Bryan Johnson Calls for Humanity to Prioritize Life Over AI Race: “Health Is the New GDP”

by jay
🗓️ Published on: October 9, 2025 1:31 pm
Bryan Johnson

Billionaire biohacker Bryan Johnson has once again sparked global debate — this time urging the world to step away from the race for artificial intelligence dominance and focus instead on defeating death itself. In a detailed post shared on X (formerly Twitter), Johnson said humanity is at a turning point as AI advances toward superintelligence.

According to him, governments and corporations should stop competing in technological supremacy and instead unite to preserve biological life. “Superintelligence is in the birth canal on planet Earth,” Johnson wrote. “If control is limited, the only rational act is alignment. We align with life itself.”

From Tech Billionaire to Biohacker Visionary

Bryan Johnson, 47, is best known as the founder of Braintree, the payments company he sold to PayPal for around $800 million in 2013. After achieving financial success, he shifted his focus to understanding and reversing human ageing through his personal science experiment — Project Blueprint.

Project Blueprint is one of the world’s most ambitious longevity programs. Johnson reportedly spends $2 million a year on his efforts to maintain youth and extend life. His strict daily routine includes hyperbaric oxygen therapy, red light therapy, a plant-based diet, and constant biometric tracking to measure every aspect of his body’s performance.

He has often said his mission is not just about looking young, but about “evolution, not deterioration.” Johnson’s radical lifestyle has drawn both fascination and scepticism, but his latest message shifts the focus from personal longevity to a collective human mission.

“Defeating Death” – A New Global Priority

In his latest post, Bryan Johnson argued that humanity’s most urgent mission is no longer technological dominance, but the preservation of life itself. He believes moral and cultural priorities must evolve from profit-driven innovation to survival-driven collaboration.

He wrote that as AI grows in power, humans must decide what kind of intelligence they want to create — one that destroys or one that protects. “A peaceful civilisation could produce a guardian,” he said, “while a destructive one might create a predator.”

Johnson called this new moral framework the “Four Layers of Don’t Die”, a model that integrates the value of life into every human system — from personal habits to global politics.

The Four Layers of “Don’t Die”

1. Individual: Resisting the “Big Die”

Johnson urged individuals to resist what he calls “Big Die” — everyday habits that destroy health and shorten life. This includes excessive consumption, junk food, smoking, doom-scrolling, and seeking instant gratification.

He believes people must take responsibility for their own biological survival by adopting healthier, more mindful lifestyles.

2. Capital and Culture: Redefining Value

Johnson’s second layer targets economic and cultural systems. He proposed that “health become the new GDP”, meaning societies should measure prosperity not by financial growth but by collective well-being.
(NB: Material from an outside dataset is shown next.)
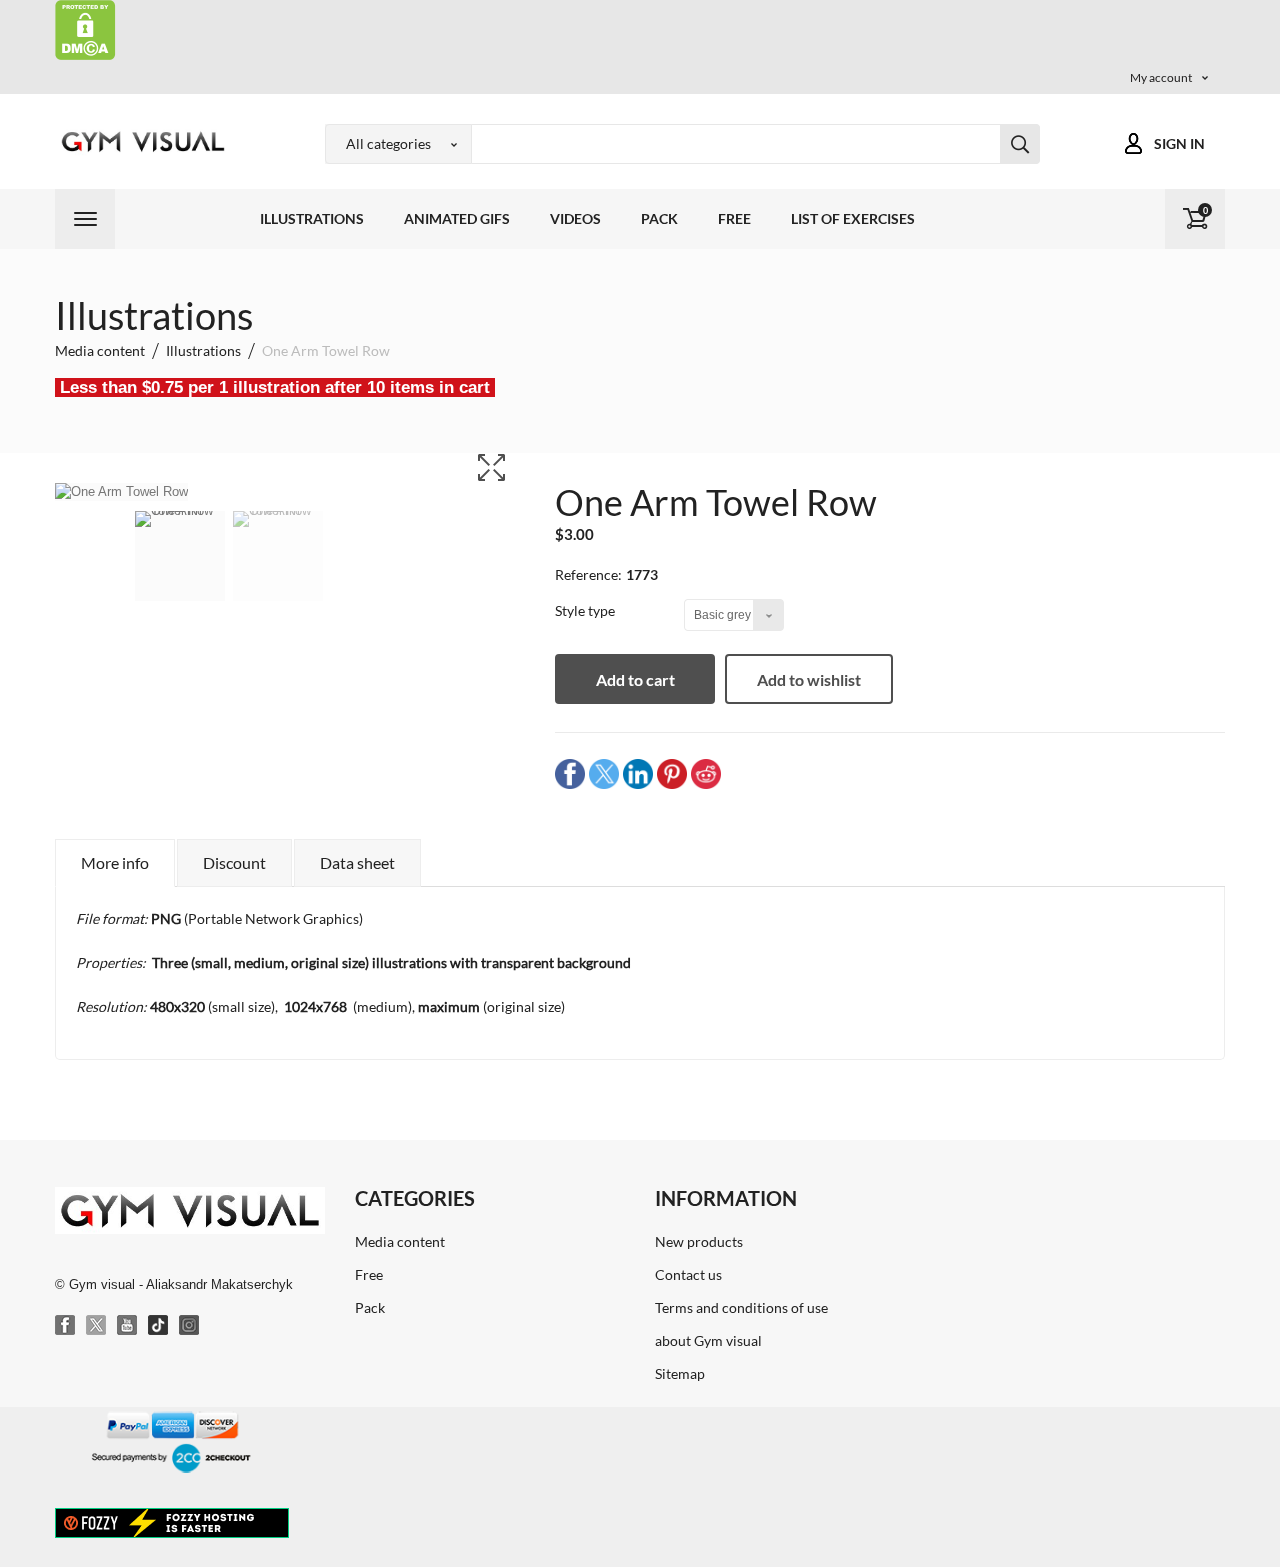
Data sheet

Industries that promote longevity, sustainability, and health should be rewarded, while those that harm life should be restructured or phased out.

3. Political: Protecting the Right to Exist

On a political level, Bryan Johnson suggested that governance must evolve to include the “right to persist” — the right for humans to continue existing — and the “duty to preserve life.”

He called on leaders to create policies that protect biological existence as a fundamental human right.

4. Technological: Aligning AI With Life

Finally, Johnson emphasized that artificial intelligence must be aligned with life itself. He believes AI systems should be trained to value vitality, empathy, and sustainability — learning from a civilisation that chooses to live.

“The way AI develops,” he wrote, “depends on the moral examples set by its human creators.”

Also read: Mike Johnson Criticizes NFL’s ‘Terrible Decision’ to Pick Bad Bunny for Super Bowl Halftime Show, Suggests Lee Greenwood Instead

A Shift from Science to Moral Philosophy

Johnson’s ideas have long drawn criticism from parts of the medical community, which argues that ageing and mortality have biological limits. However, his latest statement moves beyond science into the realm of ethics and existential philosophy.

By placing mortality in a moral context, Johnson suggests that humanity’s next evolution lies in consciously rejecting death as inevitable. He compared his vision to past civilisational awakenings, such as the discovery that Earth revolves around the Sun, the abolition of slavery, and the recognition of universal human rights.

“If history is a record of awakenings, this is the next,” he wrote. “A civilisation that chooses not to die teaches intelligence what it means to live.”

Also read: Arturo Gatti Jr., Son of Late Boxing Legend, Dies at 17-Found ‘The Same Way They Found His Father’

The Future According to Bryan Johnson

Bryan Johnson’s call to “defeat death” challenges the world to rethink progress itself. Instead of using technology to compete or dominate, he envisions a future where innovation serves the ultimate purpose — preserving life.

“Our task,” Johnson concluded, “is not to predict the future, but to preserve the possibility of one.”

Whether his ideas will shape global policy or remain philosophical musings, Johnson has undeniably reignited an important discussion: in an age of artificial intelligence, can humanity learn to value life more than power?